Claim that Unemployment Figures Were Cooked Not so “Ludicrous” After All?
When the September unemployment figures were announced a month before the presidential election as having miraculously declined to below 8% for the first time since the current administration started, more than a few speculated that there may have been some book-cooking in the back room.
In response, Labor Secretary Hilda Solis, said she was “insulted” by the notion that her department might have fudged the numbers, and that any such contention was “ludicrous”:
“I’m insulted when I hear that, because we have a very professional civil service organization where you have top, top economists,” Solis said on CNBC.
“These are our best trained and best skilled individuals working at the BLS. It’s really ludicrous to hear that kind of statement.”
Well, maybe not so much.
The Labor Department the following week reported that weekly jobless claims had fallen by 30,000 to 339,000, their lowest level since February 2008, and the media quickly broadcast that good news as well.
However, Labor soon revealed that “one major state” had failed to “fully document” its jobless claims.

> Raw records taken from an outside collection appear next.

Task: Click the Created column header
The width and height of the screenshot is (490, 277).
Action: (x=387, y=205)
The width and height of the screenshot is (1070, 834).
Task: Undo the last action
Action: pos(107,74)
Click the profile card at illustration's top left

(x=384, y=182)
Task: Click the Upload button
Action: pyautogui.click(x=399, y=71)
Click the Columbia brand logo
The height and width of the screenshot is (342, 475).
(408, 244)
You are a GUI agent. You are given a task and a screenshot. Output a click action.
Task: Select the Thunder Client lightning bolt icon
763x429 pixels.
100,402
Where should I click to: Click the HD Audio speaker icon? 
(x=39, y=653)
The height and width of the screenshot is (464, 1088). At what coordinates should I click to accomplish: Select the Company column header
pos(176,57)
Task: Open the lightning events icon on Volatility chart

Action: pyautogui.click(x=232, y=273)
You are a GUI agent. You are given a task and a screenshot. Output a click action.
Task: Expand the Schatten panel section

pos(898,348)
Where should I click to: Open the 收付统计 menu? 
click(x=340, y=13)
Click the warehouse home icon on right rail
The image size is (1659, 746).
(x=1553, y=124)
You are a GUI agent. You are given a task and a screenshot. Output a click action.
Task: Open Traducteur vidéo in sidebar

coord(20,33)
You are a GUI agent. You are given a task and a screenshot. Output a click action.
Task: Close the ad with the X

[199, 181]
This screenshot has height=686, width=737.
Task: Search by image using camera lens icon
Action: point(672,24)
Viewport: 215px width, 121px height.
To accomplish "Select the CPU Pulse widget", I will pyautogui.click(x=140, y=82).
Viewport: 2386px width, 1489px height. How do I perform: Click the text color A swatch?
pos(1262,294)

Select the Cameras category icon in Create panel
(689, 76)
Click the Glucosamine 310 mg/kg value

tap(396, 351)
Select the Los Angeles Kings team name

Speculation focused on California, but the California State “Employment Development” Department (now there’s a misnomer—in fact, its primary function is to dole out unemployment pay) “strongly denied” the charge:
“Reports that California failed to fully report data to the U.S. Department of Labor, as required, are incorrect and irresponsible,” California Employment Development Department director Pam Harris said in a statement last week.
Yesterday, the feds fessed up. Yes, it’s true: California had under-reported jobless claims, and this week’s are now 46,000 higher, for a total of 388,000 new claims.
The agency in charge of reporting the data to the feds — the California Labor & Workforce Development Agency — is headed by a political appointee, appointed by Democratic governor Jerry Brown: Marty Morgenstern.
According to campaign disclosure records, Morgenstern donated $4,600 — the maximum amount allowed by law — to the 2008 Obama camapaign, beginning with a $1,000 contribution to Obama for America in February 2008. Morgenstern followed up that donation with a $1,300 contribution in June, and then a $2,300 payout in early September.
On all three disclosures, Morgenstern indicated that he was either “not employed” or “retired.”
“Top, top economists,” indeed. I’ll take mine Austrian.